Using volatile boolean variable for busy waiting

Question 1

The article doesn't say that volatile is all you need (indeed, it is not), only that it can be useful.

If you do this, and if you use the simple generic component LockingPtr, you can write thread-safe code and worry much less about race conditions, because the compiler will worry for you and will diligently point out the spots where you are wrong.

Question 2

I don't really get how does it work.

It relies on two assumptions:

reads and writes to boolean variables are atomic;
all threads have a uniform view of memory, so that modifications made on one thread will be visible to others within a short amount of time without an explicit memory barrier.
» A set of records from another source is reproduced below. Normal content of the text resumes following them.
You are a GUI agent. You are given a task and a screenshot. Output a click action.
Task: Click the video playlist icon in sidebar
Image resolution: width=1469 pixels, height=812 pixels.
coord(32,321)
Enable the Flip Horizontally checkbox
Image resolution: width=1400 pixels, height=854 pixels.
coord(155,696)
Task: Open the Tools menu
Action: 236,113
The first is likely to hold on any sane architecture. The second holds on any single-core architecture, and on the multi-core architectures in widespread use today, but there's no guarantee that it will continue to hold in the future.

the code above could be safely rewritten with C++11 by using std::atomic

Today, it can and should be. In 2001, when the article was written, not so much.

if we have more then one write we may have problems with memory ordering

Indeed. If this mechanism is used for synchronisation with other data, then we're relying on a third assumption: that modification order is preserved. Again, most popular processors give that behaviour, but there's no guarantee that this will continue.

why so many people use volatile bool for busy wait

Because they can't or won't change habits they formed before C++ acquired a multi-threaded memory model.

and is it really portable?

No. The C++11 memory model doesn't guarantee any of these assumptions, and there's a good chance that they will become impractical for future hardware to support, as the typical number of cores grows. volatile was never a solution for thread synchronisation, and that goes doubly now that the language does provide the correct solutions.